Tuesday, 23 April 2013
'One Moment, One Morning' by Sarah Rayner
It's been a good time for burying myself in work - and also for reading. Last week I piled up those TBRs - and flung myself into some comfort reading. With mixed results, I must say. David Sedaris' 'Naked' was a real treat to return to, twelve or some years after I first read it. On rereading it seemed so much more serious and sour than before. There's a gallows humour in everything that he does, of course, but on this revisit I was really struck by the sadness of the family stories especially. It looks like I might have to reread *all* of his books now, before getting to the new one...
It was warm enough on Saturday to sit in the Beach House to read, for longer than an hour. Strange being there, without Fester in his wickerwork chair, or hopping over to sit or lie on me as I read. But I'm just going to have to get used to that.
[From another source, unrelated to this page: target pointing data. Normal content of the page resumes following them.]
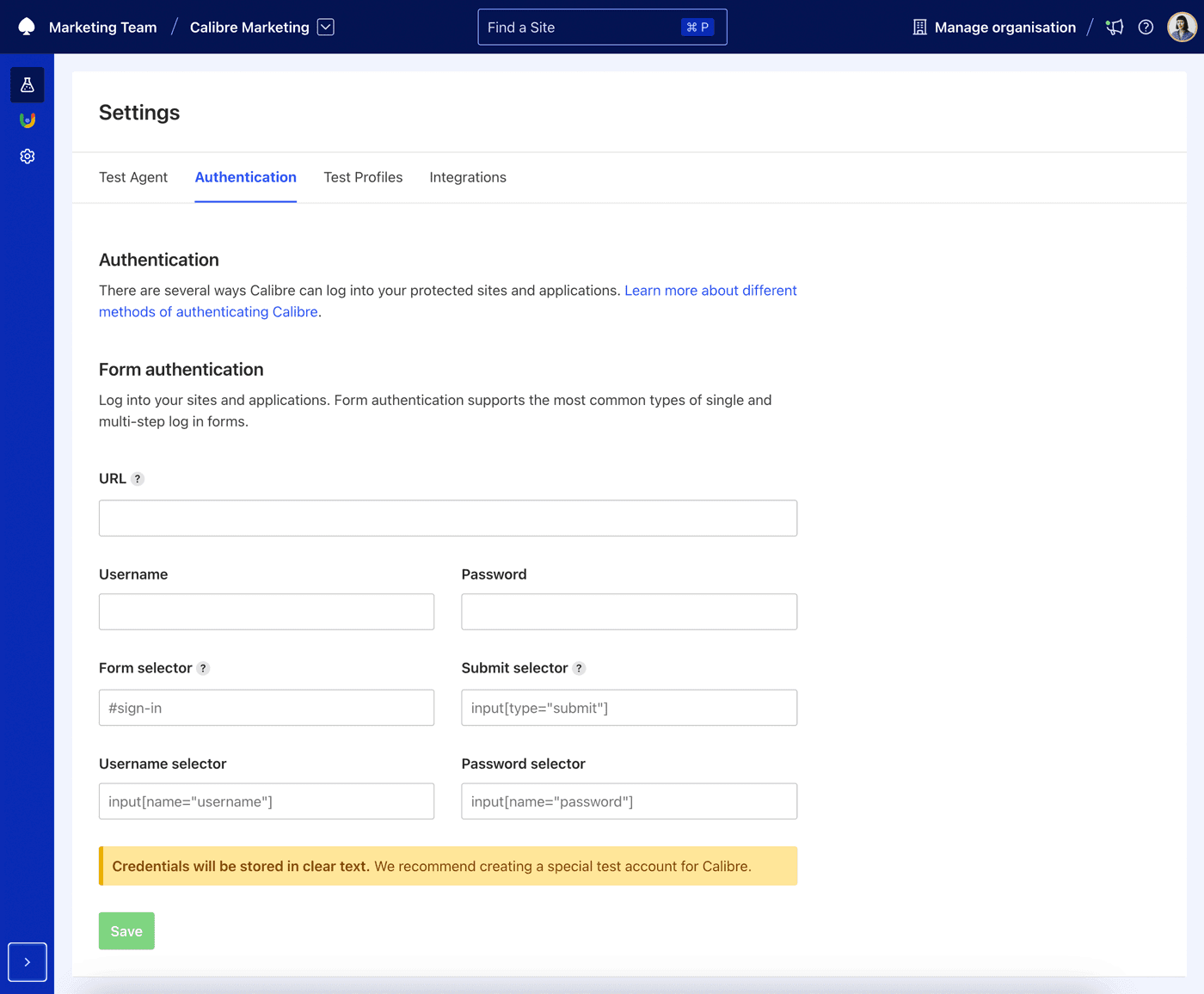The height and width of the screenshot is (994, 1204).
Task: Open announcements via the megaphone icon
Action: tap(1115, 27)
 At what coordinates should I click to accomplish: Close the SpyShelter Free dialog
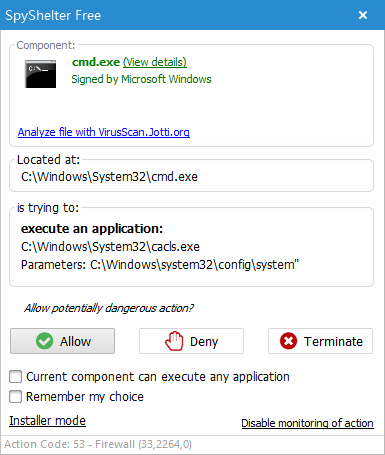(363, 15)
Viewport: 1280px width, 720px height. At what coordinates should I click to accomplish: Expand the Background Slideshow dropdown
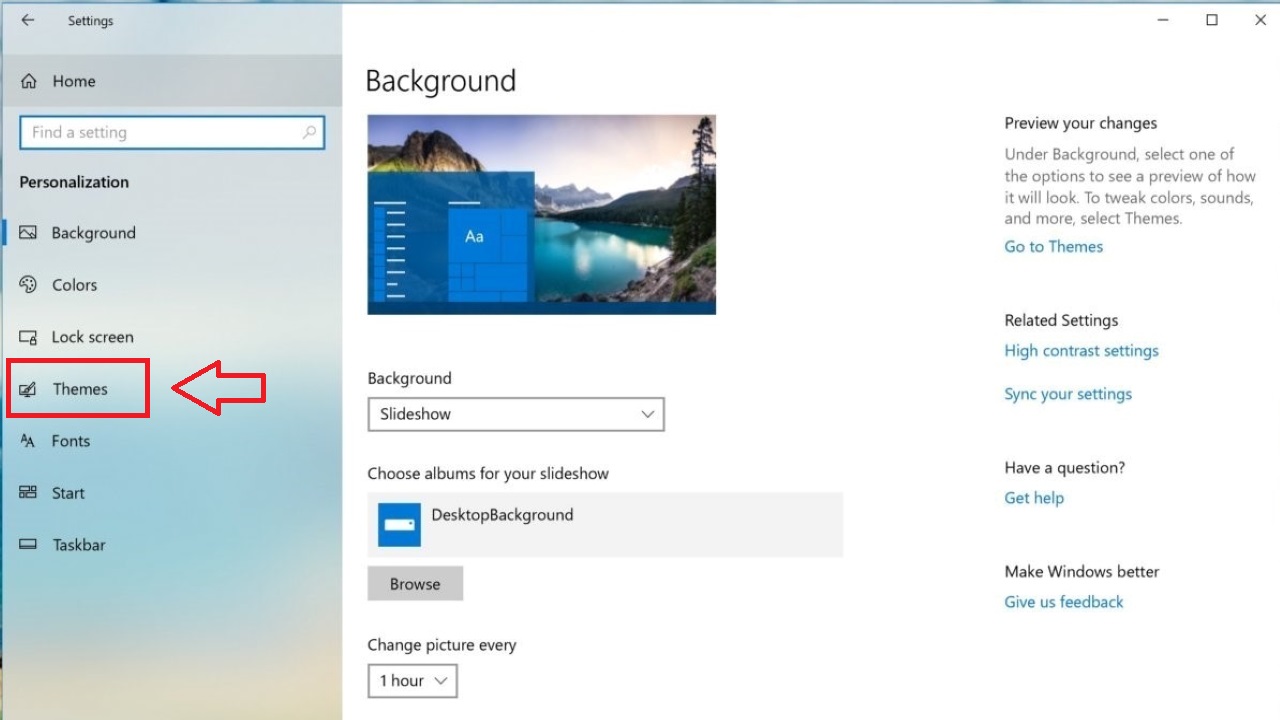(x=515, y=414)
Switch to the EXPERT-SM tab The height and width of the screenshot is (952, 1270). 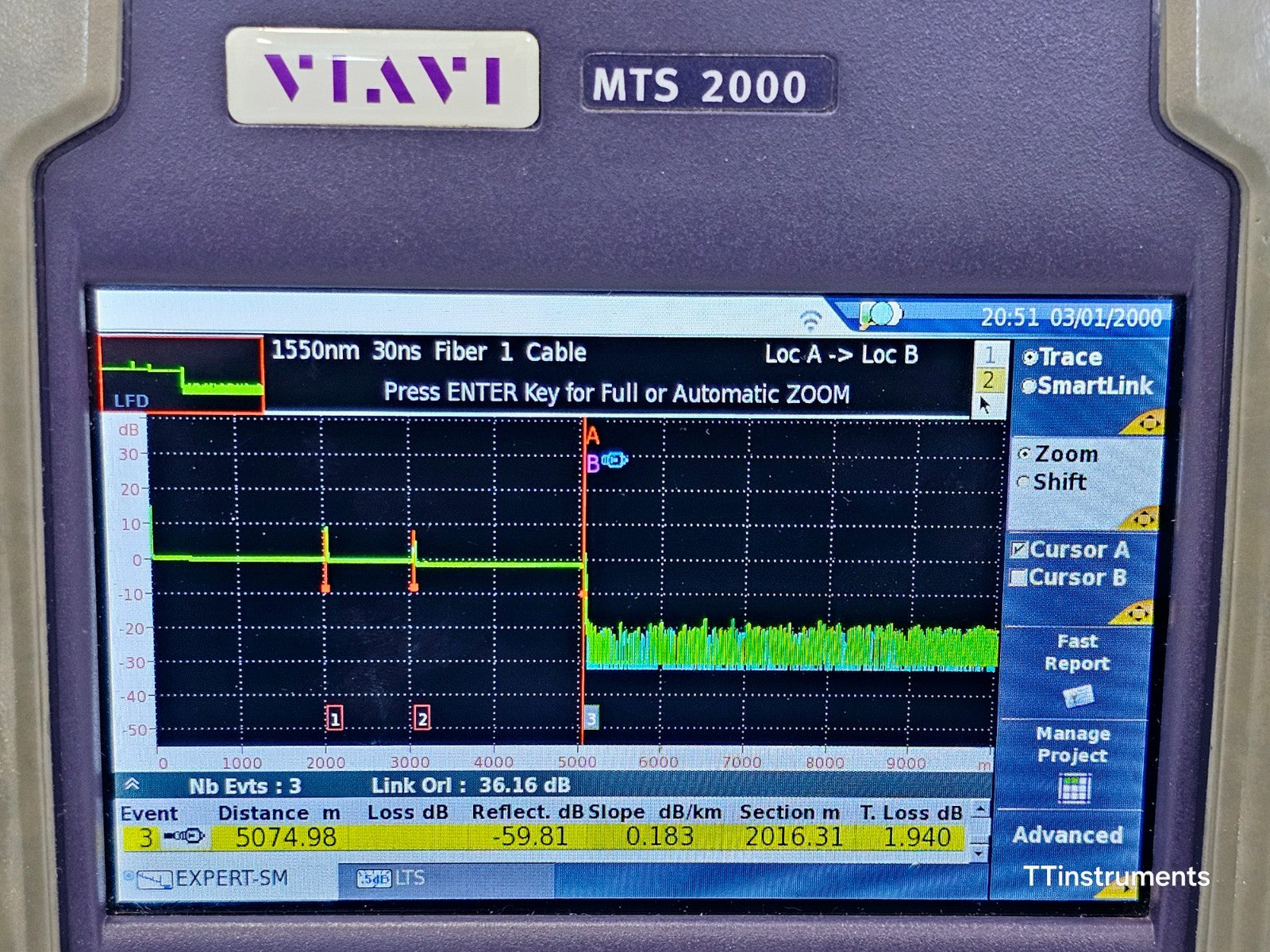point(230,877)

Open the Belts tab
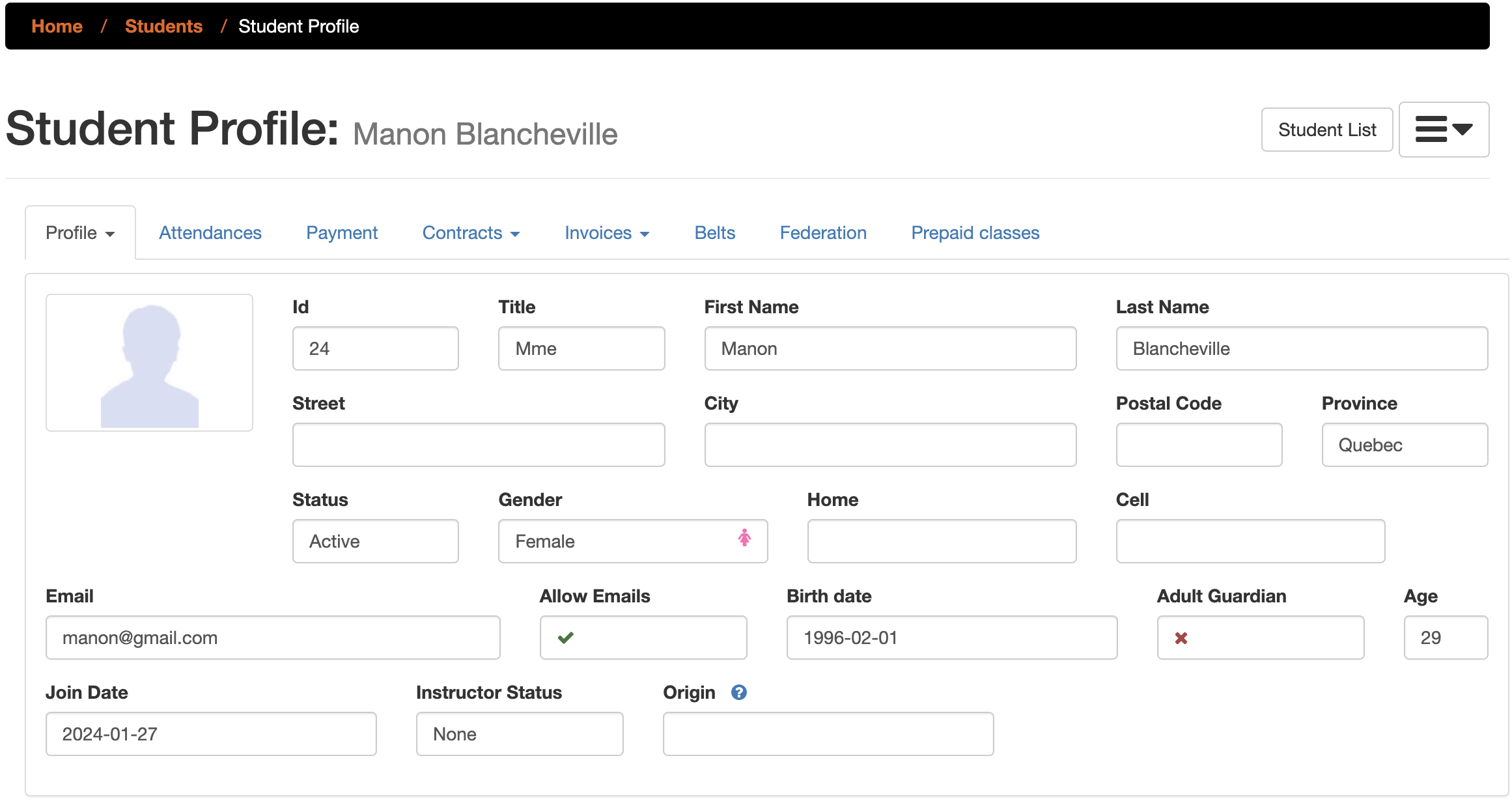[714, 233]
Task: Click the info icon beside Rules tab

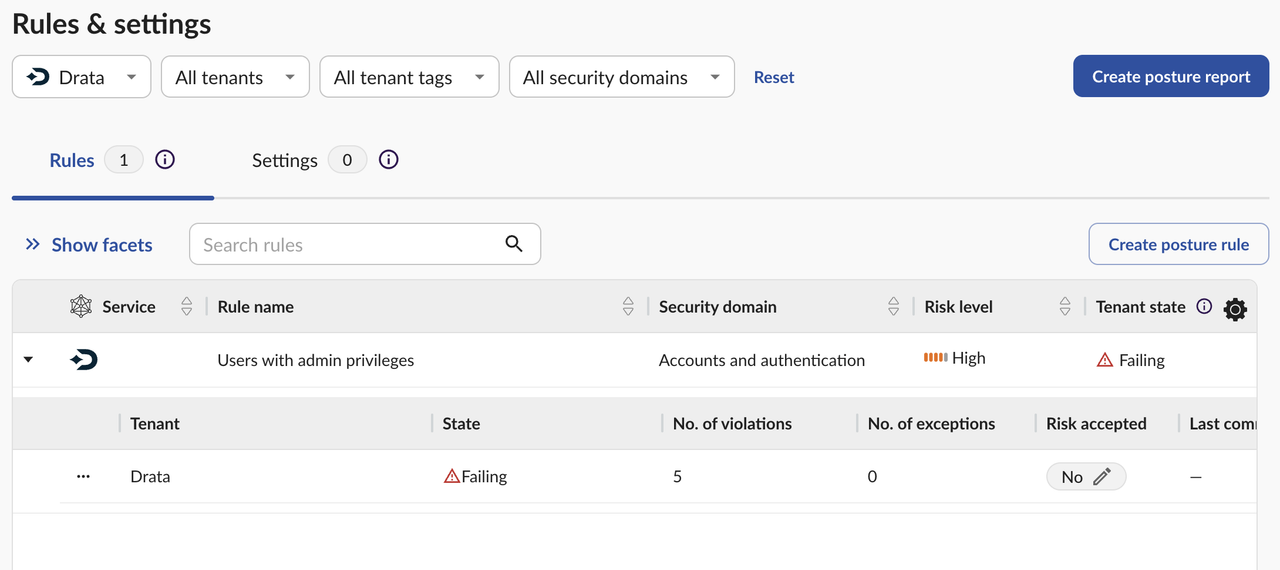Action: pyautogui.click(x=165, y=160)
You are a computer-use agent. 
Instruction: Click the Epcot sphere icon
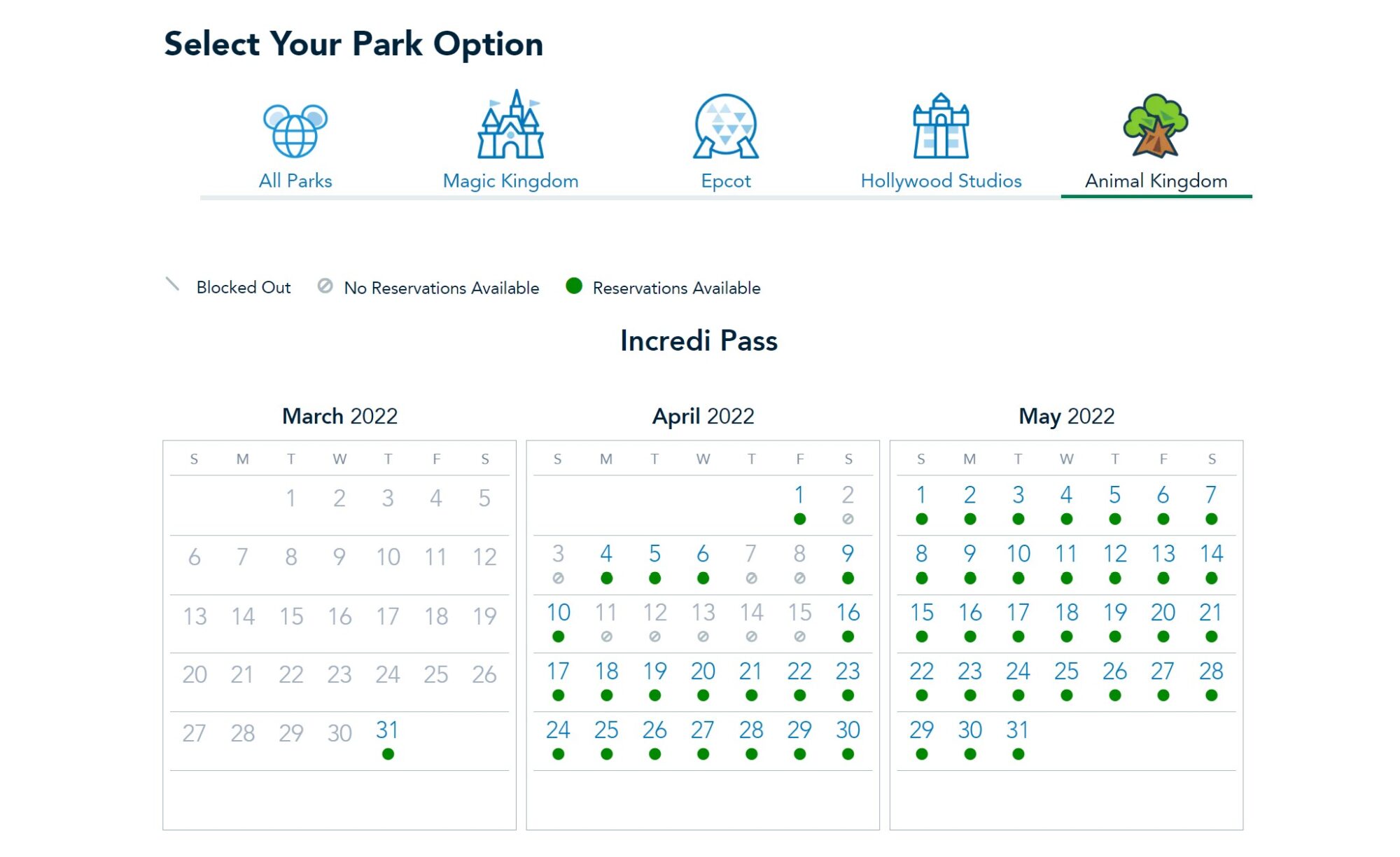tap(726, 127)
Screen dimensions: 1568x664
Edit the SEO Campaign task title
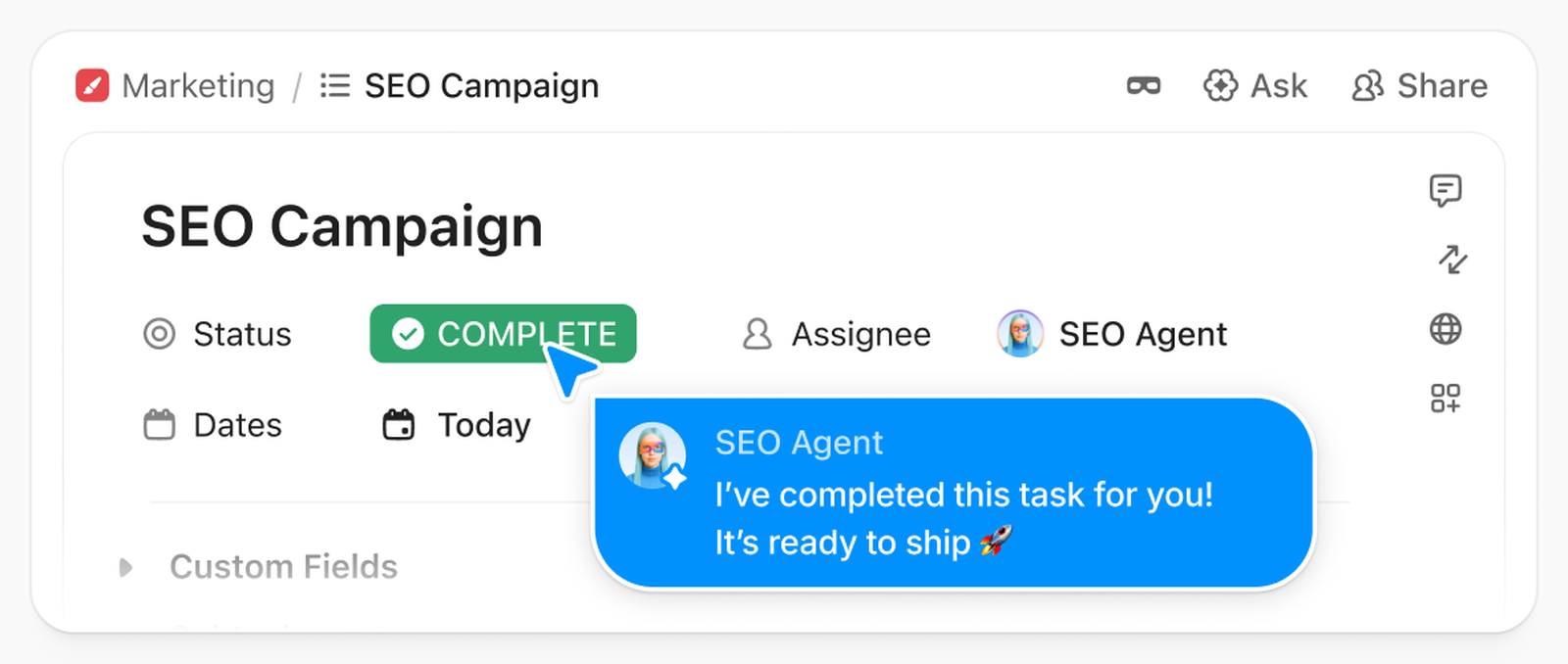(342, 227)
I tried to get into one of the books on my pile that's been waiting a hugely long time for my attention. A sequel to a fantasy novel I read twenty years ago. It was an eccentric, whimsical novel that I loved back then - but the sequel was leaving me cold. I did my fifty pages test - and stuck with it as long as I could take it. But I had to abandon the thing. It just wasn't dragging me along bodily into its world. Maybe that's not always mandatory - but it was, to me, this Saturday morning.
Saturday afternoon i had a nice reading experience. Jeremy was off rummaging in TK Maxx - and he dropped me in the high street in Cheadle, so i could potter about in charity shops and spy out vintage tat. And I picked up a book I had meant to read last year - and can't remember why I didn't. 'One Moment, One Morning' by Sarah Rayner fell into my hand and, next thing I knew, I was sitting at a tall table, on a stool, in the sunny front window of Cheadle's best little cafe - 'The Big Bite' (!) completely absorbed in this novel. (Having the best coffee of the week, too.)
It was one of those delicious reading experiences where you are just swallowed up by a book. The pace, the view-points, the differentiation between characters, the amount of detail, and the concentration of events is EXACTLY right for the quality of your attention and your mood at that moment. It has a first chapter about a sudden, shockingly unexpected death in the most mundane of situations - in a commuter train heading towards London. It's a book that hits the ground running beautifully - and before you know it - you are introduced to the three leading ladies and seem to know all about them, and you're stuck inside one of those nightmare days with them that seems like it will never end. This makes it seem horrible - but it's not. It's a book about the worst things that can happen to someone - but it's about how new friendships spring up, too. And about how we have to rely on each other when bad things happen.
So - I loved it. I spent three days in the world of Anna, Karen and Lou and their variously over-lapping lives. The whole thing is set during a week in their home town of Brighton, and I really feel like I've been there with them while I've been reading this.
I was about to say that it's a novel about grief... but it isn't that, not quite. It's a novel about shock and repercussions of a terrible, sudden event, and getting ready to deal with grief. And it's done in such a calm, consoling way. With, every now and then, explosions of intensity and lucid rage from all three lead characters. It felt like exactly the kind of novel I wanted to disappear into this weekend - a book about turning everyday tragedy into hope.